Accurate and Convenient Lung Cancer Diagnosis through Detection of Extracellular Vesicle Membrane Proteins via Förster Resonance Energy Transfer
Shuting Xiao, Yi Yao, Shuilin Liao, Bin Xu, Xue Li, Yuxiao Zhang, Lei Zhang, Qiang Chen, Haoneng Tang, Qibin Song, Ming Dong
Abstract
Tumor-derived extracellular vesicles (EVs) are promising to monitor early stage cancer. Unfortunately, isolating and analyzing EVs from a patient's liquid biopsy are challenging.

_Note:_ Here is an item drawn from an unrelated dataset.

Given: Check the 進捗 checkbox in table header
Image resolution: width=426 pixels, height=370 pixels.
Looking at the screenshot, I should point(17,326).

For this, we devised an EV membrane proteins detection system (EV-MPDS) based on Förster resonance energy transfer (FRET) signals between aptamer quantum dots and AIEgen dye, which eliminated the EV extraction and purification to conveniently diagnose lung cancer. In a cohort of 80 clinical samples, this system showed enhanced accuracy (100% versus 65%) and sensitivity (100% versus 55%) in cancer diagnosis as compared to the ELISA detection method. Improved accuracy of early screening (from 96.4% to 100%) was achieved by comprehensively profiling five biomarkers using a machine learning analysis system. FRET-based tumor EV-MPDS is thus an isolation-free, low-volume (1 μL), and highly accurate approach, providing the potential to aid lung cancer diagnosis and early screening.